- AIM OF THE TASK
Everything in the records below is to be reproduced exactly, apart from the images.

- DATASET
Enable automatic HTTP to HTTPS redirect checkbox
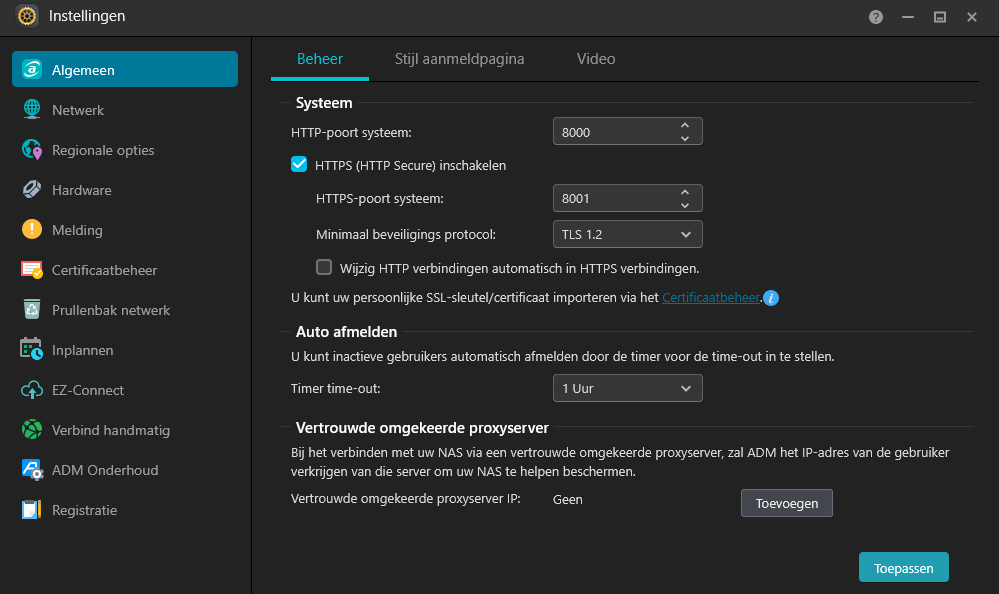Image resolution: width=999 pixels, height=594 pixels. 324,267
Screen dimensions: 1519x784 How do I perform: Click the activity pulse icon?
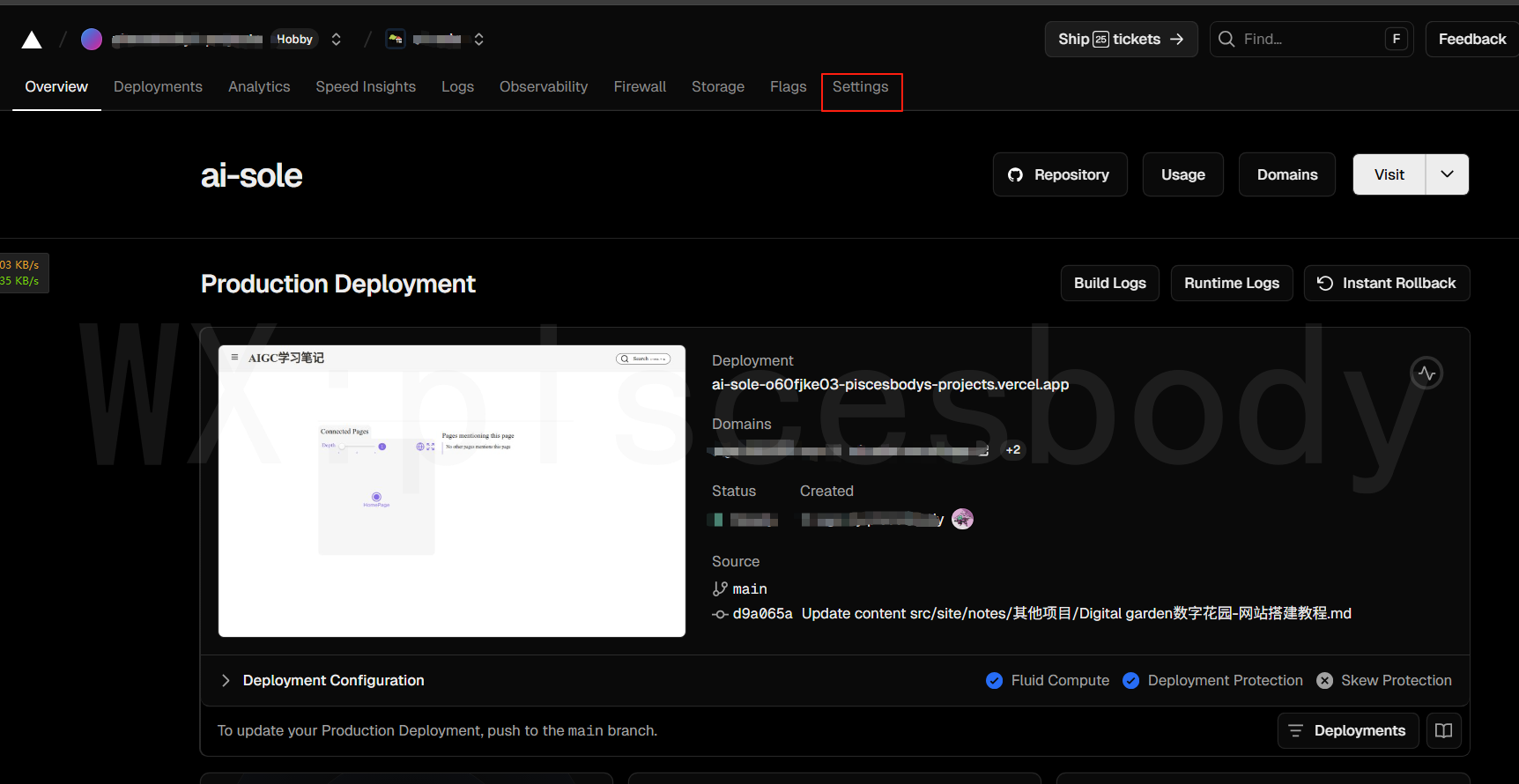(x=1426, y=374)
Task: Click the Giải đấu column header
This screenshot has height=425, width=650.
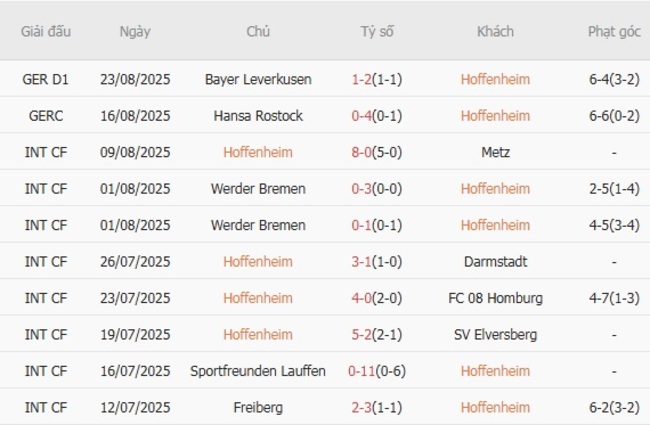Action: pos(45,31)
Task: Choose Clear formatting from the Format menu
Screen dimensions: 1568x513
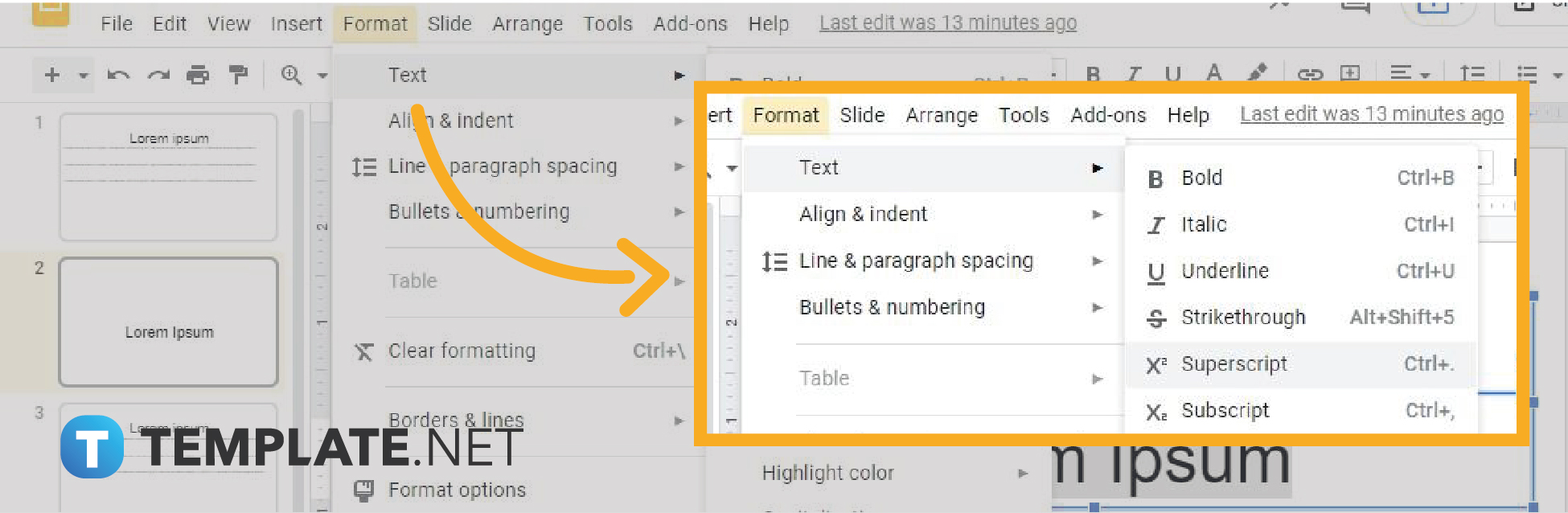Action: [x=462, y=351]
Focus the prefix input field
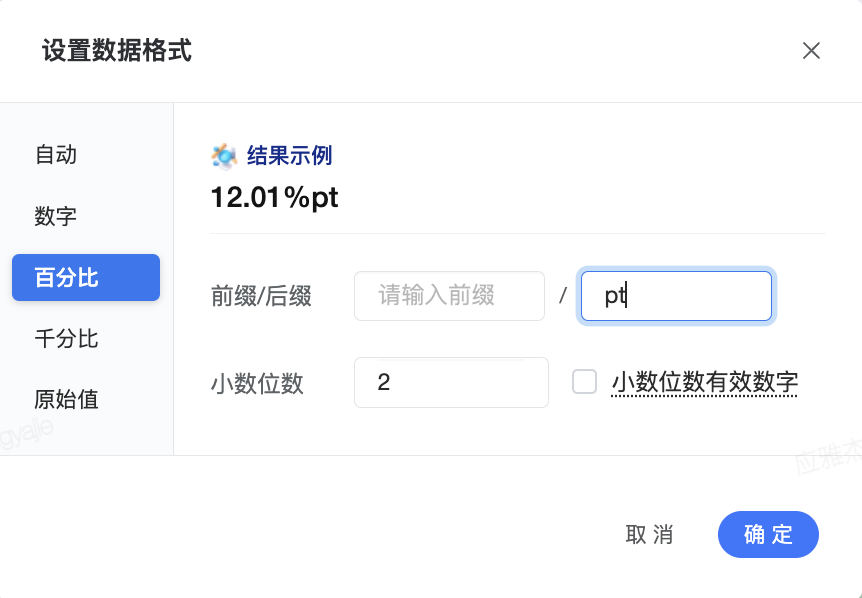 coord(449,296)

- SOLUTION
Enable automatic HTTP to HTTPS redirect checkbox
Image resolution: width=999 pixels, height=594 pixels. 324,267
Screen dimensions: 1519x784 How do I perform: Click the activity pulse icon?
(x=1426, y=374)
Task: Click the Giải đấu column header
This screenshot has height=425, width=650.
Action: pos(45,31)
Task: Choose Clear formatting from the Format menu
Screen dimensions: 1568x513
Action: [x=462, y=351]
Focus the prefix input field
 coord(449,296)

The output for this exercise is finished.